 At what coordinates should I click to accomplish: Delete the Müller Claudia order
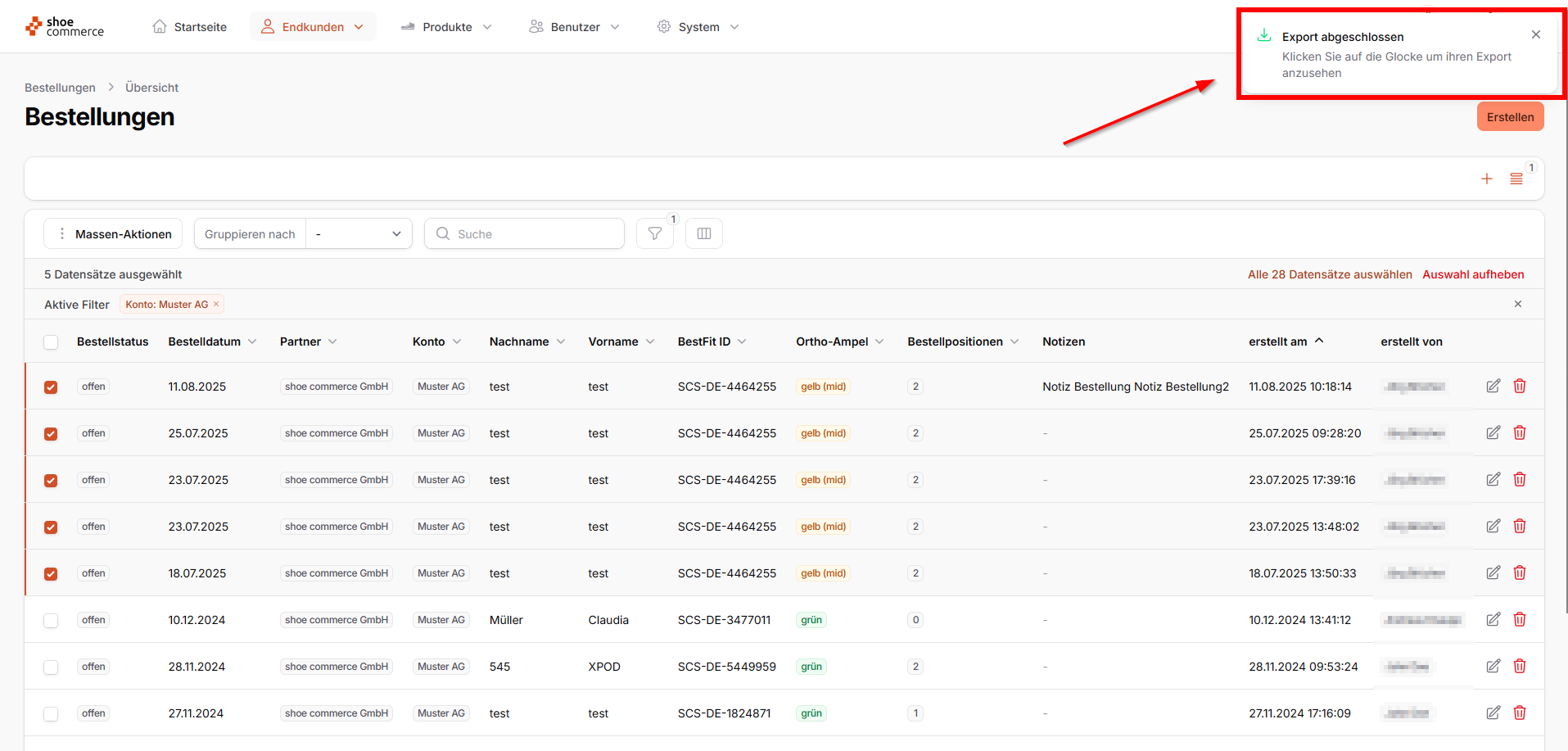[1520, 619]
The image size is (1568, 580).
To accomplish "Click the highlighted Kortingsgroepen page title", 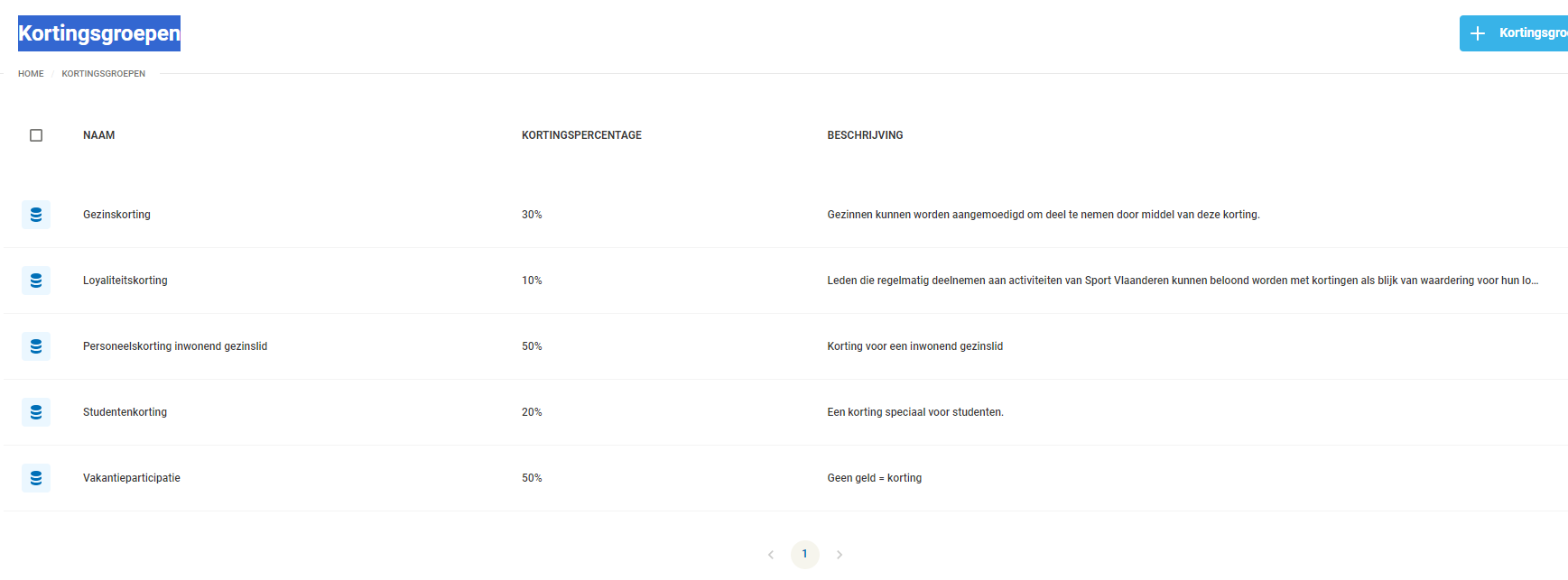I will coord(99,33).
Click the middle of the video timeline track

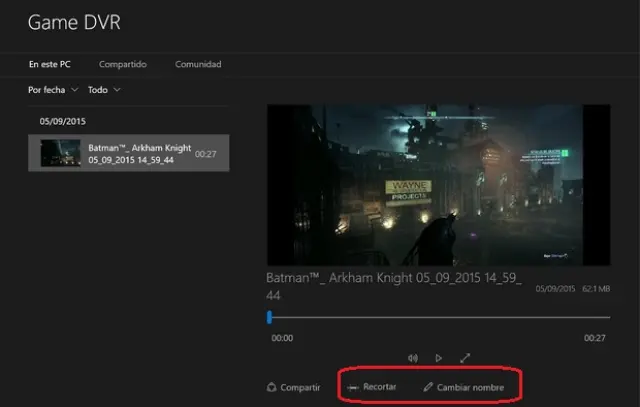pyautogui.click(x=440, y=318)
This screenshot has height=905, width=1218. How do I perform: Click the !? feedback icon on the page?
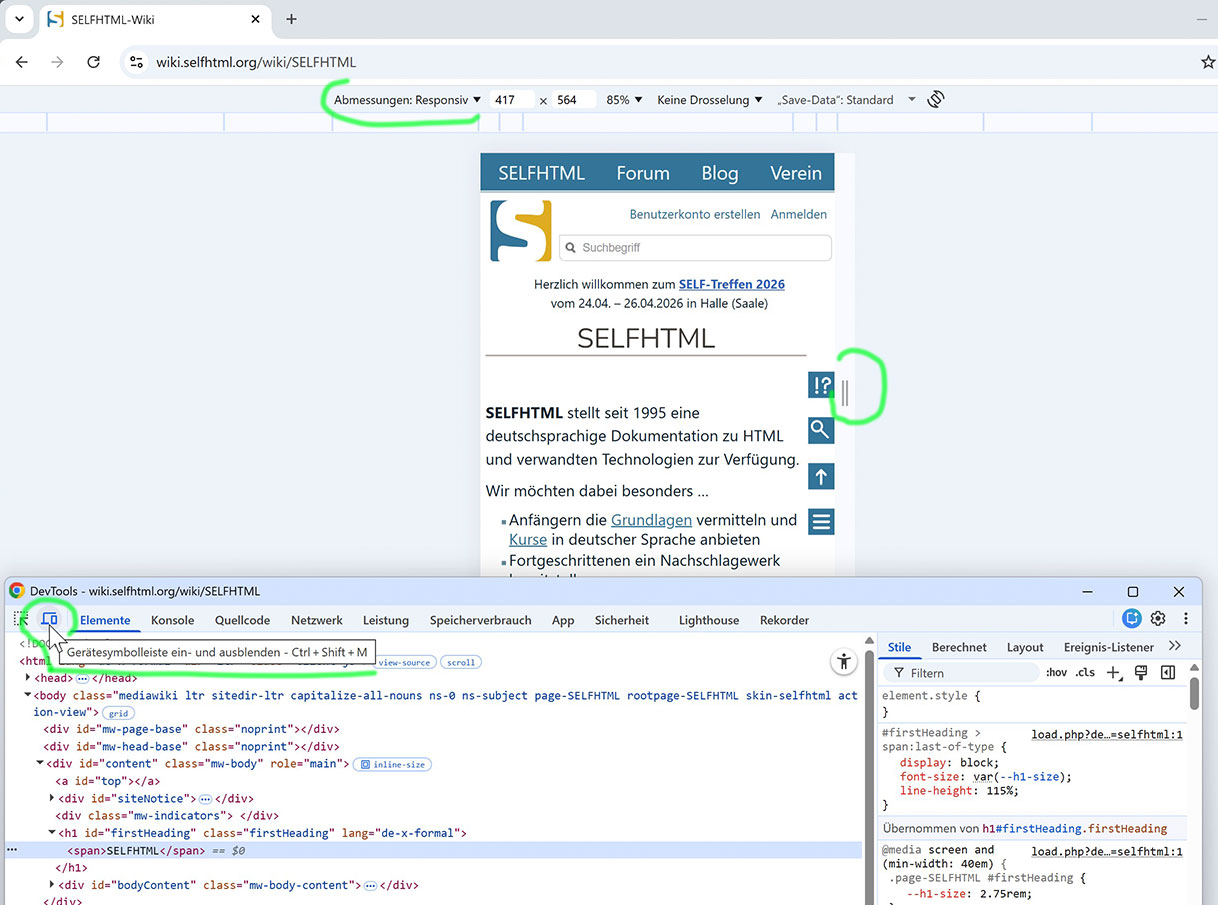click(820, 385)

----

__Task description__: What is needed is an exact restatement of the lines from the line with "Click the middle of the video timeline track" through the final line of the data, pictures excluded.

__Solution for this problem__:
Click the middle of the video timeline track

pyautogui.click(x=440, y=318)
This screenshot has height=905, width=1218. How do I perform: Click the !? feedback icon on the page?
click(820, 385)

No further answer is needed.